A number of state laws now set limits on Silent PPOs and seek to protect providers from unfair and un-negotiated preferred provider discounting.
Silent PPO discounting refers to situations in which a managed care organization sells or rents the established network of negotiated fee schedule pricing and discount agreements to a third party.
Organizations that establish PPO networks are typically able to offer providers incentives, such as patient volume and marketing exposure, in exchange for the agreed-upon discounts. In contrast, a third-party rental arrangement does not provide such benefits to providers and typically involves a smaller organization with less patient volume and marketing exposure “riding the coattails” of an organization with more negotiating power. Many major health plan contracts contain provisions that specially allow for such activity and providers need seek specific protections aimed at mitigating the damage of such arrangements such as the following:
- Identification of the PPO on all patient identification cards, which gives assurance to providers that there is some effort by the PPO to drive more volume to the participating providers
- Limitations and/or disclosure regarding the contracting organization’s ability to sell or lease to large-volume accounts only
A number of state laws now actually prohibit the use of silent PPO discounting. These laws are helpful for situations where claims have been discounted by an unidentifiable third party organization which is not contracted with the provider. Some of these laws prohibit leasing arrangements and others allow such arrangements as long as proper disclosure has been made to affected parties. If your state does not have a Silent PPO law, it is still important to appeal. Your appeal should cover the following:
- Clarify contracting status. Use language such as “Please be advised, we do not participate in a contract with your organization and our name would not appear on any list of providers which you distribute.”

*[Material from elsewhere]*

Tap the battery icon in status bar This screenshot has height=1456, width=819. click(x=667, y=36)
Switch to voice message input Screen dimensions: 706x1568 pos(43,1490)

- Request how the discounting arrangement has been previously disclosed. A number of federal and state disclosure laws apply to medical claims processing. Insurance contracts and employee benefits plans are often required to explain in unambiguous language how both in and out-of-network medical benefits are calculated. Therefore, you want to make that point that arrangements arranged with larger insurers are not applicable to the claims in question unless the arrangement was disclosed to both provider and patient.
- Refer to your Verification of Benefits. Use language such as “Verification of Benefits was sought from your company prior to treatment. It does not appear that your discounting method was disclosed at this time. Therefore, we request payment as described in compliance with the level of benefits described during verification.”